┌────────

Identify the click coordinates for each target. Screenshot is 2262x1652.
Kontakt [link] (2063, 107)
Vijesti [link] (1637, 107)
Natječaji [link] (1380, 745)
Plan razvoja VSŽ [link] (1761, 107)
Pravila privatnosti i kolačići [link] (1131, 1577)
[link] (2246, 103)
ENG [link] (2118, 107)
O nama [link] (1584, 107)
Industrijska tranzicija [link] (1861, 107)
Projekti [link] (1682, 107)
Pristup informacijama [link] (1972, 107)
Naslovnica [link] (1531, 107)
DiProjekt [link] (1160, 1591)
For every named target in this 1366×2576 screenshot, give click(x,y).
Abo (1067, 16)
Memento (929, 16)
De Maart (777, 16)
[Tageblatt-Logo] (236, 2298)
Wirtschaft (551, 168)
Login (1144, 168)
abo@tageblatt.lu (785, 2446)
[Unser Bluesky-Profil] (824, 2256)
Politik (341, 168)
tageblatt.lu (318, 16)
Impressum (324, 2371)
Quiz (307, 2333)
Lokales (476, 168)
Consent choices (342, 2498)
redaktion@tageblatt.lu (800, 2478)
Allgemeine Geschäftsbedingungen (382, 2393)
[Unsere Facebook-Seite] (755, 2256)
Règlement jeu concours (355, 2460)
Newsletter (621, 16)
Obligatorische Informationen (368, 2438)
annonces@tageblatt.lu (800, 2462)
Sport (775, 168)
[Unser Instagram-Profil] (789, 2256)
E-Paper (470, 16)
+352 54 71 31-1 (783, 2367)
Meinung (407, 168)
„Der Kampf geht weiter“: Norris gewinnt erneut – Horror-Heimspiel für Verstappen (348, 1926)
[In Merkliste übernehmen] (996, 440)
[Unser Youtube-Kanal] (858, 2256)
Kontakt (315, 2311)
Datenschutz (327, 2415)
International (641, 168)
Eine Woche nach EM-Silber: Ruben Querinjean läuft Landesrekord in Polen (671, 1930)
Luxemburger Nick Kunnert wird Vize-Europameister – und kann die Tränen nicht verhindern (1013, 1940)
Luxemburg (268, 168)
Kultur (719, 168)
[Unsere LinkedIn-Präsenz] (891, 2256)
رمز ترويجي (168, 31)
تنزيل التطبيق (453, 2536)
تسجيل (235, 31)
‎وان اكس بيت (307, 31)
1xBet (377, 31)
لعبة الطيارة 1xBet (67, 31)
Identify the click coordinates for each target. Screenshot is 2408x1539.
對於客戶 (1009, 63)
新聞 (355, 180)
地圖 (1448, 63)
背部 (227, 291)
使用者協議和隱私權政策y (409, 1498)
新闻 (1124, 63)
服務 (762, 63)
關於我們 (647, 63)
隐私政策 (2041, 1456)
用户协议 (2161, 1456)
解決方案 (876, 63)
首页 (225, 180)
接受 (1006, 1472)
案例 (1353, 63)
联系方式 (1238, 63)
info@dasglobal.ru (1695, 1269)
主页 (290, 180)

└────────

• [What to work on] Please report every line of the listing that contains the string "coordinates".

• [Answer below]
Identify the click coordinates for each target. Screenshot is 2262x1652.
Identify the click coordinates for each target. Screenshot is 2408x1539.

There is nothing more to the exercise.